Le braccia all’apparenza rilassate davano riparo a ciò che le era caro. E in quell’abbraccio, Tremilla difendeva a sua volta, pronta a scattare se si fosse presentato un pericolo. Anche Maat si era accorta di lui e lo scrutava con le orecchie dritte. Sembrava che entrambe sentissero che quella donna guerriera necessitava di riposo e di protezione. E come due angeli custodi vegliavano su di lei.
Indugiò, avrebbe voluto bloccare il tempo.
Per un attimo fu tentato di scattare una foto. Ci ripensò: nessuno scatto sarebbe stato in grado di cogliere i dettagli di quella fusione perfetta di bellezza e coraggio.
Abbassò lo sguardo, temendo che l’insistenza dei suoi occhi potesse svegliarla.
Uscì in punta di piedi.
Dopo avere lasciato il vassoio sul tavolo del balcone, attraversò il cortile. Se n’erano andati tutti, e l’ippocastano era di nuovo solo.
Chiuse a chiave il cancello.
Continuando a muoversi come un’ombra, costeggiò la recinzione fino a raggiungere l’interruttore nascosto dall’edera che correva lungo il muro. Ci premette sopra l’indice e alzò il viso per guardare la luce blu che si accendeva sulla cima del campanile.
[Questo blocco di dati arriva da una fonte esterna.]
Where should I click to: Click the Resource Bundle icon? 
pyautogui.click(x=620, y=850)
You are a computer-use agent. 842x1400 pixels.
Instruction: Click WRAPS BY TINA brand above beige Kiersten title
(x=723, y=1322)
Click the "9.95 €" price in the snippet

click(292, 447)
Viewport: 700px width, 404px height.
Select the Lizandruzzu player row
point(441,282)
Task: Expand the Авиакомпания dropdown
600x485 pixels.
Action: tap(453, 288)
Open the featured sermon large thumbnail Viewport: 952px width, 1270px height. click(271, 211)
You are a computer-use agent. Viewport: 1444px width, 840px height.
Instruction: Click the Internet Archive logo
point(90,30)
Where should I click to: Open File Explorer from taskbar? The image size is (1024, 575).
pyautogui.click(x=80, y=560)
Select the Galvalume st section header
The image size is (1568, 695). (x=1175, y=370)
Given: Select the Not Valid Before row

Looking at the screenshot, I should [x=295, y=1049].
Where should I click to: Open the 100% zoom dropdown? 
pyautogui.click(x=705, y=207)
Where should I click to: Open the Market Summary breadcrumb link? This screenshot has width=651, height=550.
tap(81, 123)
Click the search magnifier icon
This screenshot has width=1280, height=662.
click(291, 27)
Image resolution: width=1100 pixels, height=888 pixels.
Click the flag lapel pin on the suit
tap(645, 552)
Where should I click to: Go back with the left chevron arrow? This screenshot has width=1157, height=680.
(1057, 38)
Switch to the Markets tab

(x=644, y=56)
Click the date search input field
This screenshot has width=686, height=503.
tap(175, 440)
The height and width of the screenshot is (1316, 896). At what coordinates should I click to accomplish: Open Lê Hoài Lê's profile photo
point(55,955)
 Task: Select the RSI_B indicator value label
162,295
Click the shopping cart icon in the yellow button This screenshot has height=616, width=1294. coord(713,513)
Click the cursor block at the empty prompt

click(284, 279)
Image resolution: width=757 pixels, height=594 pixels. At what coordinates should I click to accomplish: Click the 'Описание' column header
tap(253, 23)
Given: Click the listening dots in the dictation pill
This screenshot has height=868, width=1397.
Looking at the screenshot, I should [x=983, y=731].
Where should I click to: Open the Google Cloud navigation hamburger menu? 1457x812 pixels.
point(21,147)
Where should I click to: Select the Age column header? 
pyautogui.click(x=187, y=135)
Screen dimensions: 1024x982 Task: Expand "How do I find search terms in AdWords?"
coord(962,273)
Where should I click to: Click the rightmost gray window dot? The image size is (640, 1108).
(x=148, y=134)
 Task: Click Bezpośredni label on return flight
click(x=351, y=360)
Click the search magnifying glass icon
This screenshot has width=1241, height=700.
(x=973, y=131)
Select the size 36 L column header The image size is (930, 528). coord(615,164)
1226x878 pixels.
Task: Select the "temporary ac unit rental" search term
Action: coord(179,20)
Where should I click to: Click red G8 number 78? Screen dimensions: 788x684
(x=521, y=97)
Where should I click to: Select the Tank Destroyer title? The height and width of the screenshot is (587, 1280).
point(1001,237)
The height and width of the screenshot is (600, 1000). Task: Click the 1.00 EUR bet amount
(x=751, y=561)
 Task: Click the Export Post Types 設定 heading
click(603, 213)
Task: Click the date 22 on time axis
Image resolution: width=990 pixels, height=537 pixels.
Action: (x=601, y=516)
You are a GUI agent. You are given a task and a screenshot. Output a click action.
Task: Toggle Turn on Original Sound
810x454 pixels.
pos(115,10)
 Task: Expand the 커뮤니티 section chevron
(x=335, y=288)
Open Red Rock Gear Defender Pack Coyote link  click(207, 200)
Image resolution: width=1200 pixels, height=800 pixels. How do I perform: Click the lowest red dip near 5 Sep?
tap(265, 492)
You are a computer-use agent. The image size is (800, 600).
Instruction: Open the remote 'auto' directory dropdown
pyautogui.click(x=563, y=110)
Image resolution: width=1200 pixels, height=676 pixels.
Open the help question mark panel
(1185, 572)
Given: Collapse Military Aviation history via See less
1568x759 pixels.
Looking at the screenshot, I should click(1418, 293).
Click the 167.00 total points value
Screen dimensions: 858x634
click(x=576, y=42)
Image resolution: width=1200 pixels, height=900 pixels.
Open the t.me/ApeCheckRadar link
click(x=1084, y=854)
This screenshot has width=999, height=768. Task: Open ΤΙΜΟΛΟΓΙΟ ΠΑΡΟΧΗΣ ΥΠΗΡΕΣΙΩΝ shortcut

Era rimasta spenta per anni, ma negli ultimi giorni aveva brillato due volte. La prima per la morte di Theodore.
A passo sempre più leggero, tornò verso casa. Si sedette sui gradini davanti alla porta. Come Maat e Tremilla restò all’erta per proteggere il riposo della bambina che stringeva il gatto nero e della donna che con la sua scelta avrebbe scritto il futuro.